BEWARE, MY LOVELY

Beware, My Lovely (1952)

BEWARE, MY LOVELY

(director: Harry Horner; screenwriters: from the play The Man by Mel Dinelli/Mr. Dinelli; cinematographer: George E. Diskant; editor: Paul Weatherwax; music: Leith Stevens; cast: Ida Lupino (Mrs. Helen Gordon), Robert Ryan (Howard Wilton), Taylor Holmes (Mr. Walter Armstrong), Barbara Whiting (Ruth Williams), Jimmy Williams (Mr. Stevens), O.Z. Whitehead (Mr. Franks); Runtime: 77; MPAA Rating: NR; producer: Collier Young; RKO; 1952)

“An unpleasant woman-in-peril crime thriller.”

Reviewed by Dennis Schwartz

An unpleasant woman-in-peril crime thriller with no payoff or something worthwhile to say. It is drily directed, in his film debut, by former set designer Harry Horner (“Red Planet Mars”). It’s adapted from Mel Dinelli’s play The Man (the play was inspired by a radio drama). The only reason to see it is because of Ida Lupino and Robert Ryan, who manages to artfully make his morose character seem somewhat human–no small feat. It was produced by Lupino’s then-husband Collier Young (no wonder she was in this turkey!).

The film is set in 1918 in an unnamed small town. Howard Wilton (Robert Ryan) is an itinerant handyman with some serious mental problems. He flees in a state of shock from his last job unaware that he killed in a fit of anger his female employer. In another nearby town, Howard finds temporary work with a lonely teacher and war widow, Helen Gordon (Ida Lupino), in her empty boarding house. Her husband Ned died in the war two years earlier. At first Howard finds Helen kind, but he soon becomes paranoid when he thinks she is spying on him and will find him too slow of a worker. He is concerned that she wants to discharge him. Howard puts on his loony face when a visitor, one of the teacher’s students, teenager Ruth Williams (Barbara Whiting), gets in a conversation and rattles him by saying polishing floors is women’s work.

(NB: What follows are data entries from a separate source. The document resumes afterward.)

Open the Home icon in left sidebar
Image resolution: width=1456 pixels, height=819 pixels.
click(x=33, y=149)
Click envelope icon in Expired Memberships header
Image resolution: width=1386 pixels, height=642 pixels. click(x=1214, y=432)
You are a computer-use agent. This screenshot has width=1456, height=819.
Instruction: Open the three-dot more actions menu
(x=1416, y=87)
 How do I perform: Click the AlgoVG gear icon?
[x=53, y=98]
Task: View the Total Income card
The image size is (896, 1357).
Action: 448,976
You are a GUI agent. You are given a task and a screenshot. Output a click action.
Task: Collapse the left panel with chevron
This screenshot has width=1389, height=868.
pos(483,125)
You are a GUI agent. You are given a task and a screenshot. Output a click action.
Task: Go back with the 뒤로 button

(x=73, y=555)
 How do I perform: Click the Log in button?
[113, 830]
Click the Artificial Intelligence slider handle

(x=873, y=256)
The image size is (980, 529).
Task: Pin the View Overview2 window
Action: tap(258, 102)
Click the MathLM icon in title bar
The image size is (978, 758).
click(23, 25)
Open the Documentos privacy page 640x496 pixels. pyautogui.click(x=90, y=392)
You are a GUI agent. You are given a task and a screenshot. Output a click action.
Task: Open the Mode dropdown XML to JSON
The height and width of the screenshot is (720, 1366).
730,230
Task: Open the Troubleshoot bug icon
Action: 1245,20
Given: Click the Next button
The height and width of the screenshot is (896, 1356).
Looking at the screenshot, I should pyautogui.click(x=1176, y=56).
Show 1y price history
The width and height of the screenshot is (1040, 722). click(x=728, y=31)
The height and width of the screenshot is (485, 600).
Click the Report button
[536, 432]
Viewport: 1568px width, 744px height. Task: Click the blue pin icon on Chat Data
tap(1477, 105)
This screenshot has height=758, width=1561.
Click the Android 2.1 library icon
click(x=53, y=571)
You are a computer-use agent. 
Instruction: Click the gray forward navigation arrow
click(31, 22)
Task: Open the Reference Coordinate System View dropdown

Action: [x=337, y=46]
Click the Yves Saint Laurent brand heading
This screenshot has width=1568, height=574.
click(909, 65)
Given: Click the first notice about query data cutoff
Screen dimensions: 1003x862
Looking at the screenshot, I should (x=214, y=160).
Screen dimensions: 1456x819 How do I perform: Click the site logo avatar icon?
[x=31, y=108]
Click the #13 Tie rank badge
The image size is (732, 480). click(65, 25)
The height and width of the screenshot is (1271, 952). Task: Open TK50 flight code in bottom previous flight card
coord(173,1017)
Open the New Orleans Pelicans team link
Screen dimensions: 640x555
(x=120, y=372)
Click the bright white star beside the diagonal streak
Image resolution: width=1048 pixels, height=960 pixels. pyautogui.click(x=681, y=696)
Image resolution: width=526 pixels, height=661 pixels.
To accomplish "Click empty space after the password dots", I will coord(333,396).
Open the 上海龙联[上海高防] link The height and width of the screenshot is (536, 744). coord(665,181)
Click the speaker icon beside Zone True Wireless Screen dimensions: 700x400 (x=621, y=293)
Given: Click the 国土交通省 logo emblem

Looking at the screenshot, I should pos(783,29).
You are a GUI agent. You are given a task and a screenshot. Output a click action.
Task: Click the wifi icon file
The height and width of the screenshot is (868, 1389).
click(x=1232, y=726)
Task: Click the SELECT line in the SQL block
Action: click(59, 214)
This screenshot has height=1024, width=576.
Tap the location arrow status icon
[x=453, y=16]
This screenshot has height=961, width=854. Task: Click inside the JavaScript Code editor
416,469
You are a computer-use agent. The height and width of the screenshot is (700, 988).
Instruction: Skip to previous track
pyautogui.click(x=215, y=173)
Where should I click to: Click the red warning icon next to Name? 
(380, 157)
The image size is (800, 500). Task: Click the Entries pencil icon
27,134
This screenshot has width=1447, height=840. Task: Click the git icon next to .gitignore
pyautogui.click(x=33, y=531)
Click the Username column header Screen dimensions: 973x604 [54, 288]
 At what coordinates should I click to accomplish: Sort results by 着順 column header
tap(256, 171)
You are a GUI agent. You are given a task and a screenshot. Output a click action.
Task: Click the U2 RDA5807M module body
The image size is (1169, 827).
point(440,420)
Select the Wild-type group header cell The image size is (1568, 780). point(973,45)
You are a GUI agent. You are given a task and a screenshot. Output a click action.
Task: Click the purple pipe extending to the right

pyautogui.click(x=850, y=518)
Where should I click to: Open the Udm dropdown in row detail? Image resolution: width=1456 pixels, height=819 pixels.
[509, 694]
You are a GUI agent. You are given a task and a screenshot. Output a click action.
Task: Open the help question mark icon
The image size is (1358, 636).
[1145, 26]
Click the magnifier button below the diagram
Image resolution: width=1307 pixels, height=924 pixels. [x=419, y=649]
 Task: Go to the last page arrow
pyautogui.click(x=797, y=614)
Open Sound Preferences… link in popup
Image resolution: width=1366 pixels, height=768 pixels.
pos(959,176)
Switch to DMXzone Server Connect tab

Warning: spoiler in the next paragraph.

After Ruth leaves, Howard locks Helen in the house and intermittently goes from threatening to acting friendly as he keeps her as his prisoner. In one of his psycho moods Howard tries to strangle Helen, but stops when she faints. When she awakens, he’s busy at work and doesn’t remember the incident. The anti-climactic resolution makes sense but is too bland to be interesting. Helen’s nightmare is over when a telephone repairman comes to her house. The nutty Howard is peaceful and doesn’t resist going with the repairman, but returns secretly to her house to get his coat. Out of camera range, it is assumed the police will retrieve the homeless Howard who is wandering in the streets after leaving Helen’s house.

It is shot in the film noir conventional style; its visuals are far more interesting than the narrative or the undeveloped characters. Of the many expressionistic shots taken by cinematographer George E. Diskant, the one of the small Christmas tree in Helen’s house is the most engaging. Howard’s reflection is seen fractured in many of the ornaments. In contrast, the visiting school children bath in the tree’s colorful decorations and warm spirits it gives off.